The Red Sox have, at times, griped bitterly about the "Evil Empire" to their south. About the Yankees' jack-up-the-Visa-card expenditures that, to many, long since ago moved from despicable to obscene.
And everyone already knew George Steinbrenner was Satan himself.
So now we come to the winter following Boston's highly disappointing 2006 season, and what do we have here?
The Red Sox paying a sum believed to be in the neighborhood of $51 million simply for the right to negotiate with much-heralded Japanese pitcher Daisuke Matsuzaka?
Turns out, it's a short ride from where Boston was on Aug. 20 to Matsuzaka's doorstep.
It was on that day Red Sox general manager Theo Epstein explained that the Red Sox didn't have the resources to field an "uber team."
This was in the midst of watching the Yankees humiliate his club in a five-game sweep and in the aftermath of the Yankees having taken on $27 million in payroll to get Bobby Abreu -- an on-base specialist whose power had disappeared -- and the implication needed no translation.

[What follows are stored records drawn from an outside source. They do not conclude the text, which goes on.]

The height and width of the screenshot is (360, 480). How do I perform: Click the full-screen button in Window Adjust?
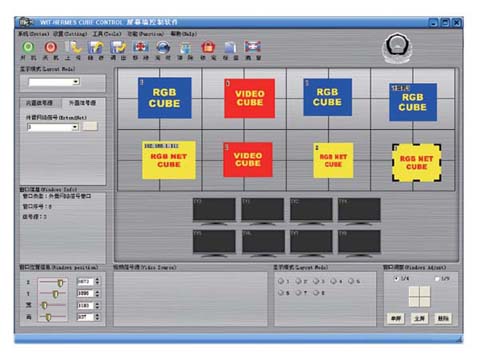pyautogui.click(x=419, y=318)
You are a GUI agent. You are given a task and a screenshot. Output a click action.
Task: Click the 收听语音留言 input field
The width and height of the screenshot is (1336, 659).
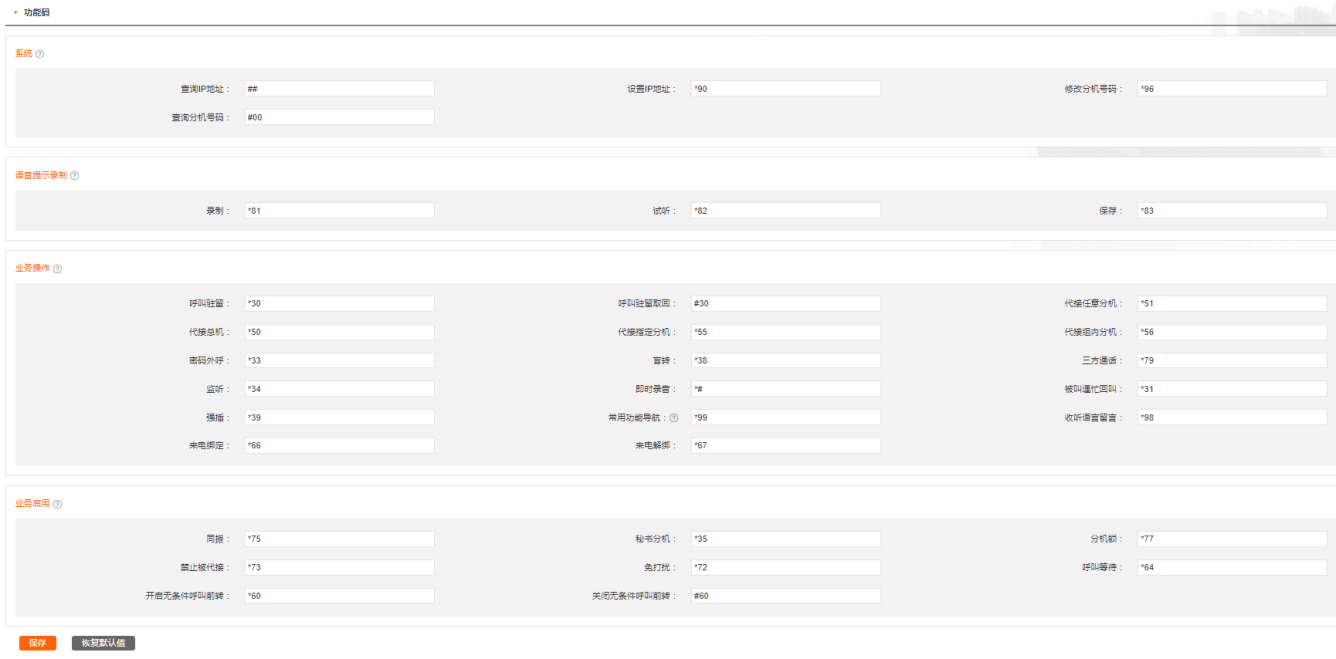point(1231,418)
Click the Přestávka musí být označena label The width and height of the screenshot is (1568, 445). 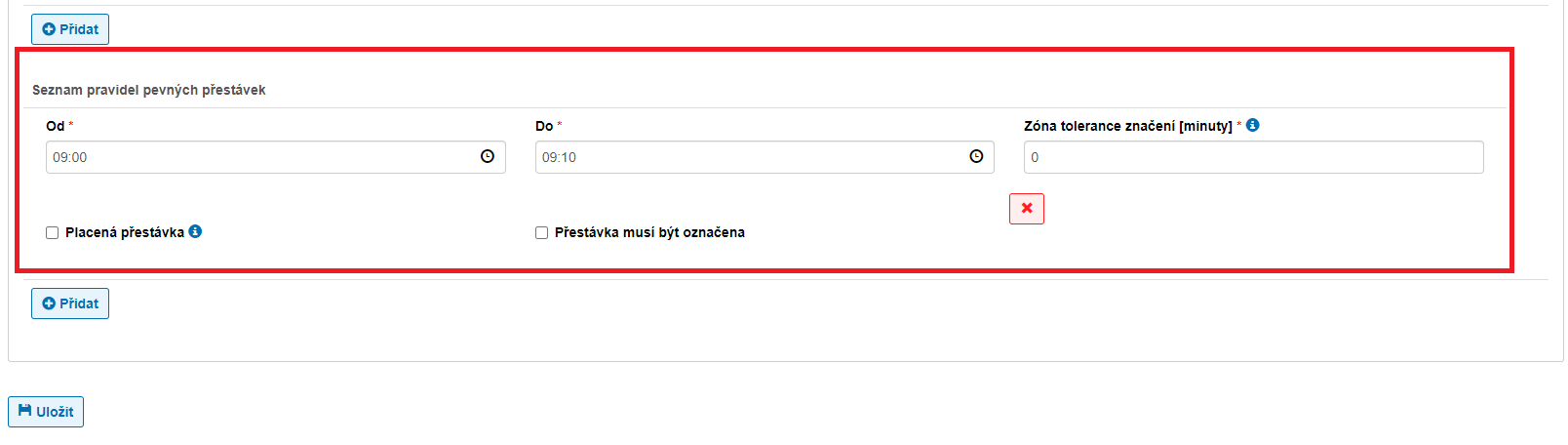click(649, 232)
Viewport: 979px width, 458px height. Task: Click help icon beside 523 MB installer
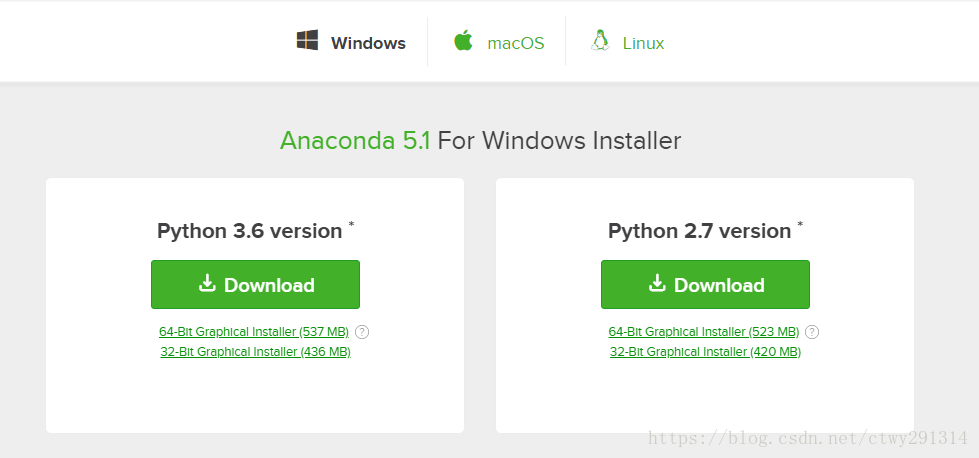coord(812,332)
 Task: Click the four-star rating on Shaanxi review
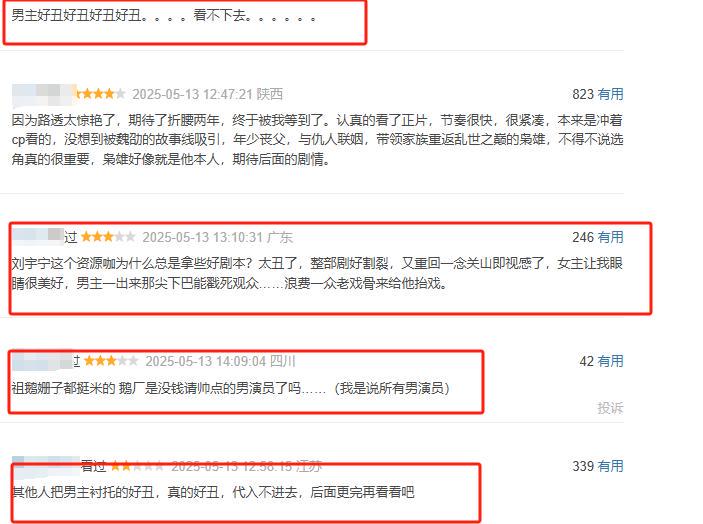[101, 94]
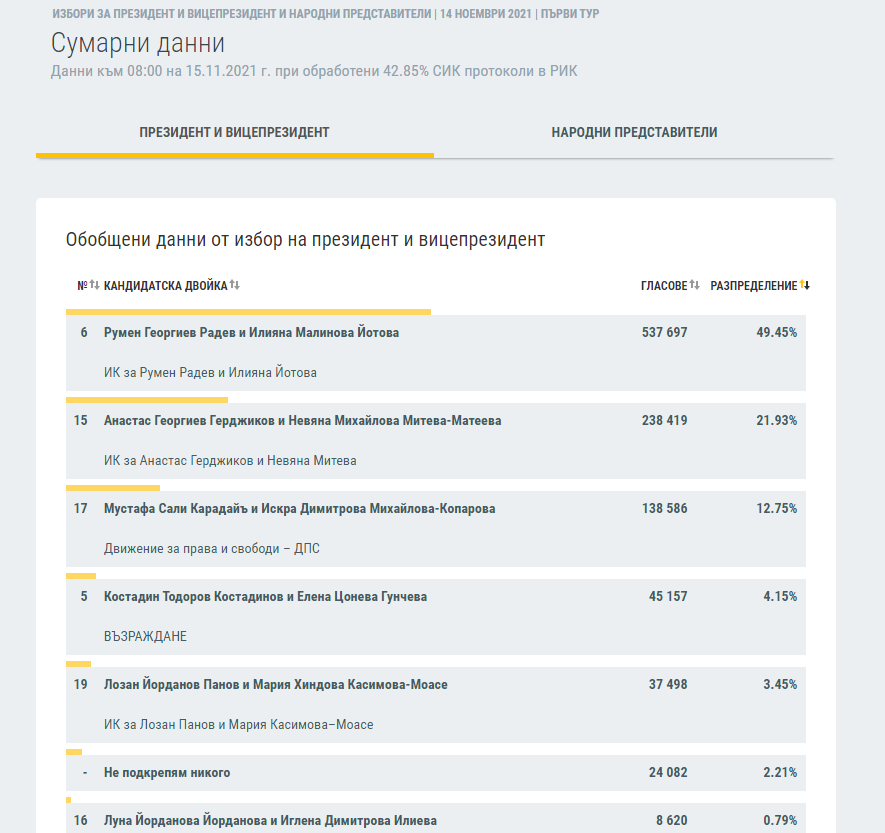Sort table by № column icon
Screen dimensions: 885x833
(94, 285)

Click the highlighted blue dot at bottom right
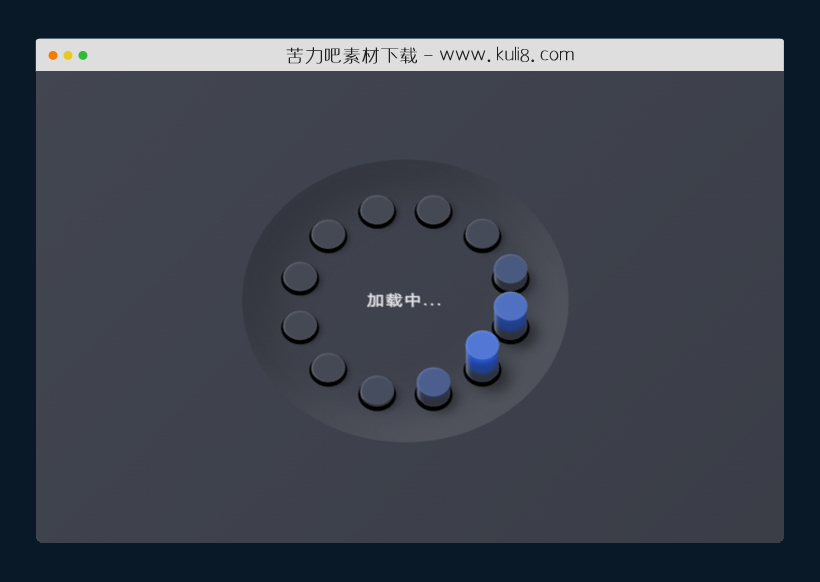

Standing on the Fenway Park grass that day, asked whether Abreu was an example of the Yankees compiling an uber team, Epstein said:
"Yeah, conceivably that's an example where we didn't have the resources to take on his salary this year or next year. But we have tremendous resources, don't get me wrong. We have fantastic resources, that's just not something we can do with a (luxury tax bill) of $20 million-plus dollars. That's not something we can do.
"To upgrade in right field is not worth it to us because we have to spread that money around to execute our plan and build the '07 team."
Whether the Red Sox had plans for Matsuzaka at that time for the '07 team isn't clear, though the guess here is they did. Epstein and all successful GMs work on parallel paths, not only in the present but with one eye on the future at the same time.
While Epstein can be excused for taking a shot at the Yankees and their uber team that day -- you grade on the curve regarding statements when a club is absolutely getting its brains beaten in -- what's clear from the Matsuzaka bidding is that there is no more room for lectures, sour grapes or a false sense of moral superiority.
Not after Boston's estimated tab simply for the right to negotiate with Matsuzaka was three times the entire payroll of the 2006 Florida Marlins.